09 April 2014

‘Limited economic gains and considerable downside risks’ - new study challenges optimistic groupthink on EU-US trade deal.

Job displacement, social costs and revenue losses under TTIP cannot be left unaddressed by policy-makers.

Simon McKeagney, Editor

A new study by ÖFSE, the Austrian Foundation for Development Research, has criticised previous Commission-backed studies which claim that the effects of TTIP will be positive on both sides of the Atlantic. Highlighting some issues ‘which are frequently neglected by trade impact assessments, but are nevertheless important’, the study argues that the minor gains in trade exports for both regions does not negate the impact of revenue losses and unemployment costs for states as a direct result of the deal.
-*-
- Set exercise
Reproduce the part of the TTIP article that begins at the words "A new study" and stops after "of the deal.", keeping every word and mark unchanged.

- Material
-*-
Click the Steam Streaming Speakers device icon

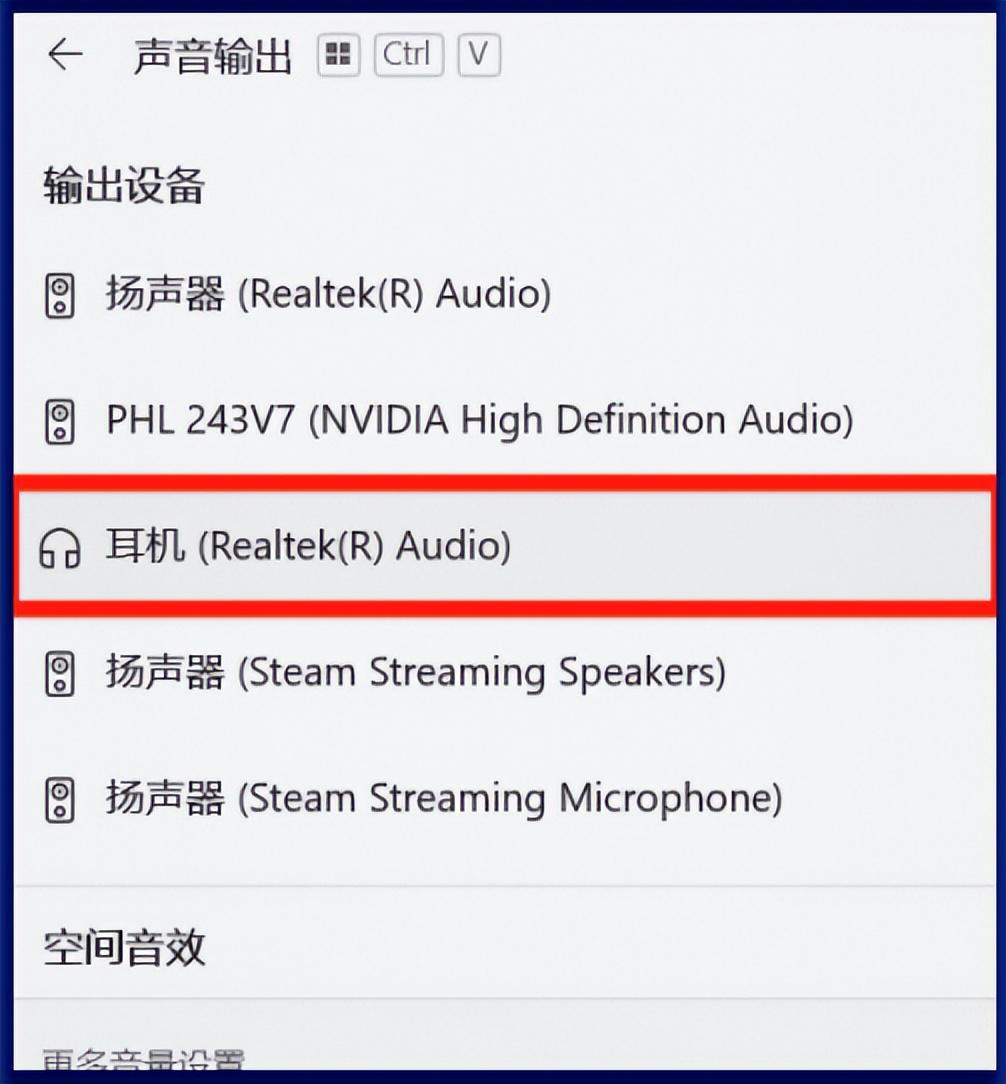click(60, 674)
-*-
- Reply to the task
A new study by ÖFSE, the Austrian Foundation for Development Research, has criticised previous Commission-backed studies which claim that the effects of TTIP will be positive on both sides of the Atlantic. Highlighting some issues ‘which are frequently neglected by trade impact assessments, but are nevertheless important’, the study argues that the minor gains in trade exports for both regions does not negate the impact of revenue losses and unemployment costs for states as a direct result of the deal.